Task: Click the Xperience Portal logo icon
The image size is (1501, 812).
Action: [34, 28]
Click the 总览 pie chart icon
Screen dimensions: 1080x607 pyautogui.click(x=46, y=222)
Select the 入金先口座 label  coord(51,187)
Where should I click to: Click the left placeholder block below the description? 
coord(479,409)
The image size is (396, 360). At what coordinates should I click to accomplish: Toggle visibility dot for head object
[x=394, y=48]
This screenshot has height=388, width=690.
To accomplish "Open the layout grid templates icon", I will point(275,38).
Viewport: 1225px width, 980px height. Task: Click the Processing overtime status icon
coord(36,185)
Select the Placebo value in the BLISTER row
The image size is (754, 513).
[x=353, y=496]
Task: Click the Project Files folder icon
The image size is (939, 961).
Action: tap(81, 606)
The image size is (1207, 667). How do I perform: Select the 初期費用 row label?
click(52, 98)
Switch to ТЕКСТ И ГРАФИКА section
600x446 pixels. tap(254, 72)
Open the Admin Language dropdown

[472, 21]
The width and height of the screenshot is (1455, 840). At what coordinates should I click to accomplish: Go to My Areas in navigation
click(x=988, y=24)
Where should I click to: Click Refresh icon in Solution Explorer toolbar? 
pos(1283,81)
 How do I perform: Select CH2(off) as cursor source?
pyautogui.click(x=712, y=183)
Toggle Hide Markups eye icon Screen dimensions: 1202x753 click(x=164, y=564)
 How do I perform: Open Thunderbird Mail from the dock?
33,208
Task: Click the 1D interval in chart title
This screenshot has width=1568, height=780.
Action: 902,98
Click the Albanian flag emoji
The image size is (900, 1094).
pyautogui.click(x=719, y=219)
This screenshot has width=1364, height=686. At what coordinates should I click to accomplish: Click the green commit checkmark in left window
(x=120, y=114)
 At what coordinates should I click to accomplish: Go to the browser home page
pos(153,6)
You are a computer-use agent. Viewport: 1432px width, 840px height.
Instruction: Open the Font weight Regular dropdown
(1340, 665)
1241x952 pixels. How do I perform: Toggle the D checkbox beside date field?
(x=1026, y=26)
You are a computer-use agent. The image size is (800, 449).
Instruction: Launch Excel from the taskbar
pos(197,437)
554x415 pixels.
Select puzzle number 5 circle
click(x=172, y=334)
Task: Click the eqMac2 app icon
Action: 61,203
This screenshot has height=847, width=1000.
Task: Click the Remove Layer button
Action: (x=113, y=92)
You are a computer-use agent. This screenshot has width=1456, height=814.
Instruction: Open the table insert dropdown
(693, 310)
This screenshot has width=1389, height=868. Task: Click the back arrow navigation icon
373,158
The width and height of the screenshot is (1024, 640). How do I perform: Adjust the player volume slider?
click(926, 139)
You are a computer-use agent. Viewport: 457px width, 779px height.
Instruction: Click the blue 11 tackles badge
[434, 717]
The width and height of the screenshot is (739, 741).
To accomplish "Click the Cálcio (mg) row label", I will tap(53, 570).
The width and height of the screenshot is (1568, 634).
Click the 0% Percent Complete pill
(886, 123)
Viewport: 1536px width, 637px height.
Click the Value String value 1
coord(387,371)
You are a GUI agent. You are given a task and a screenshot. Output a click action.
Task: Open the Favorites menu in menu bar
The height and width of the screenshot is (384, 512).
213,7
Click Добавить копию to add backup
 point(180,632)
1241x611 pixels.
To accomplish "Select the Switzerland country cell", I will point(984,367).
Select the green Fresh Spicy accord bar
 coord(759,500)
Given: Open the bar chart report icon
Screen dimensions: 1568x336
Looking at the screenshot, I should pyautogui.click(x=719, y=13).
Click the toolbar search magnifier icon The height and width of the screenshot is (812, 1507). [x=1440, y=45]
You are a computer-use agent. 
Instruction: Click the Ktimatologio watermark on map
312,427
========================================
Reproduce the entire listing above line for line, without changing a single character.

- [Answer below]
Task: Click the Xperience Portal logo icon
The image size is (1501, 812).
Action: [34, 28]
Click the 总览 pie chart icon
Screen dimensions: 1080x607 pyautogui.click(x=46, y=222)
Select the 入金先口座 label  coord(51,187)
Where should I click to: Click the left placeholder block below the description? 
coord(479,409)
The image size is (396, 360). At what coordinates should I click to accomplish: Toggle visibility dot for head object
[x=394, y=48]
This screenshot has height=388, width=690.
To accomplish "Open the layout grid templates icon", I will point(275,38).
Viewport: 1225px width, 980px height. Task: Click the Processing overtime status icon
coord(36,185)
Select the Placebo value in the BLISTER row
The image size is (754, 513).
[x=353, y=496]
Task: Click the Project Files folder icon
The image size is (939, 961).
Action: tap(81, 606)
The image size is (1207, 667). How do I perform: Select the 初期費用 row label?
click(52, 98)
Switch to ТЕКСТ И ГРАФИКА section
600x446 pixels. tap(254, 72)
Open the Admin Language dropdown

[472, 21]
The width and height of the screenshot is (1455, 840). At what coordinates should I click to accomplish: Go to My Areas in navigation
click(x=988, y=24)
Where should I click to: Click Refresh icon in Solution Explorer toolbar? 
pos(1283,81)
 How do I perform: Select CH2(off) as cursor source?
pyautogui.click(x=712, y=183)
Toggle Hide Markups eye icon Screen dimensions: 1202x753 click(x=164, y=564)
 How do I perform: Open Thunderbird Mail from the dock?
33,208
Task: Click the 1D interval in chart title
This screenshot has width=1568, height=780.
Action: 902,98
Click the Albanian flag emoji
The image size is (900, 1094).
pyautogui.click(x=719, y=219)
This screenshot has width=1364, height=686. At what coordinates should I click to accomplish: Click the green commit checkmark in left window
(x=120, y=114)
 At what coordinates should I click to accomplish: Go to the browser home page
pos(153,6)
You are a computer-use agent. Viewport: 1432px width, 840px height.
Instruction: Open the Font weight Regular dropdown
(1340, 665)
1241x952 pixels. How do I perform: Toggle the D checkbox beside date field?
(x=1026, y=26)
You are a computer-use agent. The image size is (800, 449).
Instruction: Launch Excel from the taskbar
pos(197,437)
554x415 pixels.
Select puzzle number 5 circle
click(x=172, y=334)
Task: Click the eqMac2 app icon
Action: 61,203
This screenshot has height=847, width=1000.
Task: Click the Remove Layer button
Action: (x=113, y=92)
You are a computer-use agent. This screenshot has width=1456, height=814.
Instruction: Open the table insert dropdown
(693, 310)
This screenshot has width=1389, height=868. Task: Click the back arrow navigation icon
373,158
The width and height of the screenshot is (1024, 640). How do I perform: Adjust the player volume slider?
click(926, 139)
You are a computer-use agent. Viewport: 457px width, 779px height.
Instruction: Click the blue 11 tackles badge
[434, 717]
The width and height of the screenshot is (739, 741).
To accomplish "Click the Cálcio (mg) row label", I will tap(53, 570).
The width and height of the screenshot is (1568, 634).
Click the 0% Percent Complete pill
(886, 123)
Viewport: 1536px width, 637px height.
Click the Value String value 1
coord(387,371)
You are a GUI agent. You are given a task and a screenshot. Output a click action.
Task: Open the Favorites menu in menu bar
The height and width of the screenshot is (384, 512).
213,7
Click Добавить копию to add backup
 point(180,632)
1241x611 pixels.
To accomplish "Select the Switzerland country cell", I will point(984,367).
Select the green Fresh Spicy accord bar
 coord(759,500)
Given: Open the bar chart report icon
Screen dimensions: 1568x336
Looking at the screenshot, I should pyautogui.click(x=719, y=13).
Click the toolbar search magnifier icon The height and width of the screenshot is (812, 1507). [x=1440, y=45]
You are a computer-use agent. 
Instruction: Click the Ktimatologio watermark on map
312,427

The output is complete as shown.